On 23 July 2017 at 12:27, Alan W. Irwin <ir...@beluga.phys.uvic.ca> wrote:
> Hi Phil:
>
> Here is further discussion of what you have said as opposed to the
> error report I sent you in my previous post concerning your 3rd
> iteration.
>
> Do keep in mind the possibility for the future that the memory
> allocation part of your commits are worthwhile in their own right and
> could be finished and landed on master much sooner than the rest of
> your commits that are concerned with implementation of C exception
> handling and use of that for handling our errors.
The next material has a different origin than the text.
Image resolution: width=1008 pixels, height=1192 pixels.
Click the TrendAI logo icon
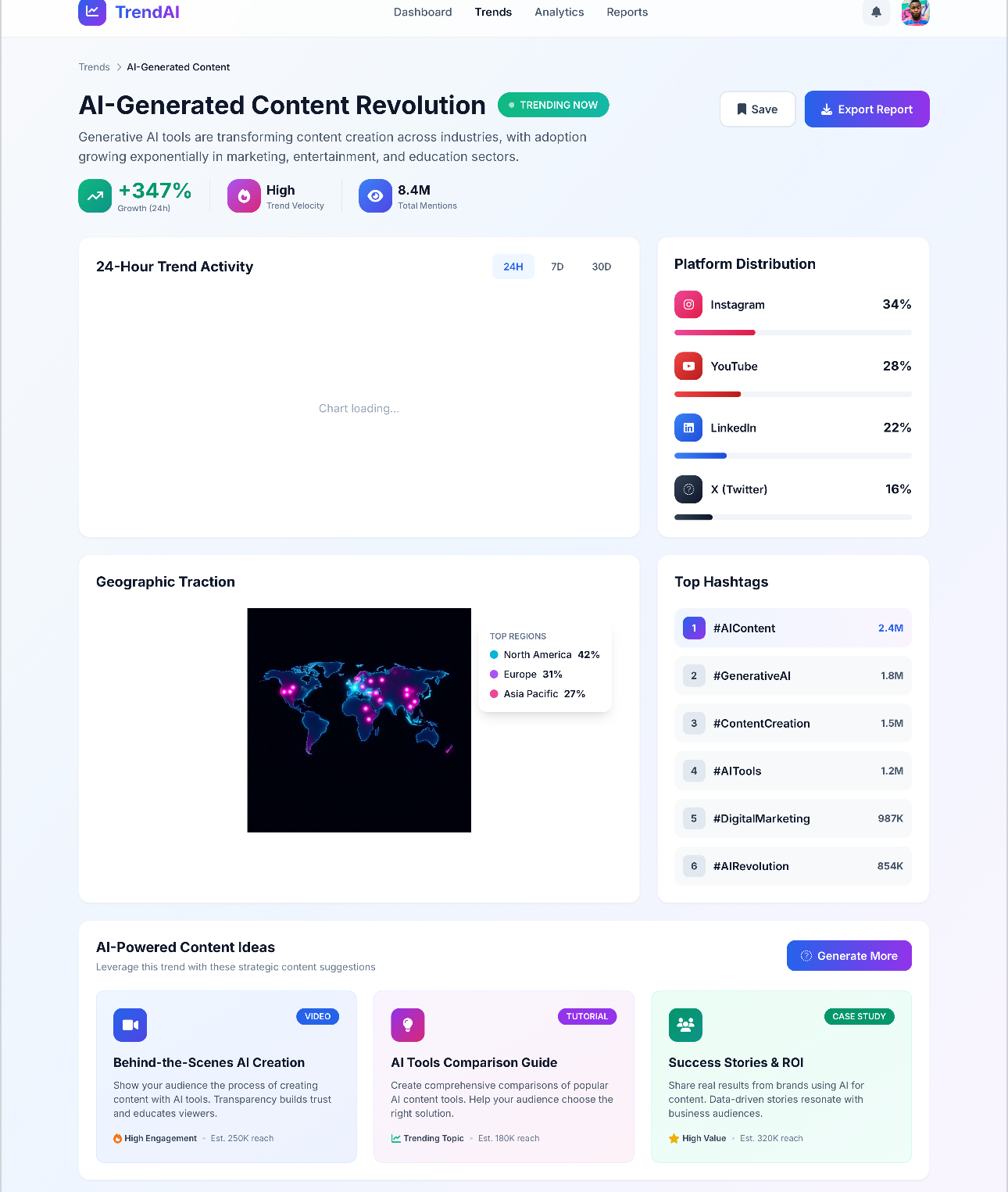(x=92, y=12)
I'm not sure how useful they really are without exception handling.
Without such handling there is no location in the code where the array
of pointers to the allocated memory is reviewed and in addition the
best response to a failed allocation may not be a call to plexit (but
I guess mostly it would be).

>
> I suggested in my big e-mail to you early this week (Mon, 17 Jul 2017
> 14:59:00 -0700 (PDT)) concerning your second iteration a method of doing
> this using a list of plstream heap pointers.  Please respond to that
> suggestion.

When you said a list I'm not sure I understood. Do you mean a linked
list rather than an array?

>
> Also please respond to my suggestion (with appropriate code changes
> while I handle the CMake part) in that e-mail concerning
>
> #define PL_IMPLEMENT_EXCEPTION_HANDLING and
> #ifdef PL_IMPLEMENT_EXCEPTION_HANDLING
>
> On 2017-07-22 22:47+0100 Phil Rosenberg wrote:
>
>> [in that same e-mail] You asked why every API call required a PLTRY block.
>> You are correct
>> that actually they don't. Every API call that may result in a call to
>> plexit needs a PLTRY block.
>
>
> I initially didn't understand this explanation, but after _much_ too
> long a time considering various scenarios to explain my point of view
> the light finally dawned. Exception handling does not allow you to
> transfer control to arbitrary places in the code (a stupid assumption
> I was making). Instead, it merely allows you to unwind the call graph
> from the plexit call (in this case that is the only current use of
> PLTHROW in our source code) to return control to a routine potentially
> far up the call stack from there such as _any_ of the public API
> routines (as you said) that have a possible call to plexit somewhere
> lower down on their call graph.

Yes correct, we just unwind the stack to a certain point in the call
sequence (or whatever terminology you choose as you mentioned in your
ps and pps). This is good, because the user application is still sat
waiting for our API function to return. We don't want to jump to some
specific execution point, we need that function to return and for the
user to find out somehow that there has been an error.

>
> So sorry for my previous noise on this sub-topic, but
> now we are finally on the same page in this regard, I have some
> further questions and comments about your implementation of
> exception handling and how you are using that exception handling
> to deal with bad errors.
>
> * If you miss putting a PLTRY and PLCATCH block in one of those public
>   API cases where a potential call to plexit is somewhere lower on the
>   call graph, then what does the current code do?  Does it simply
>   crash (i.e., is that the potential cause of the serious issues I
>   have reported to you in my previous post) or do you handle that
>   internal error case by, e.g., emitting an "internal error: unhandled
>   exception" message followed by an exit?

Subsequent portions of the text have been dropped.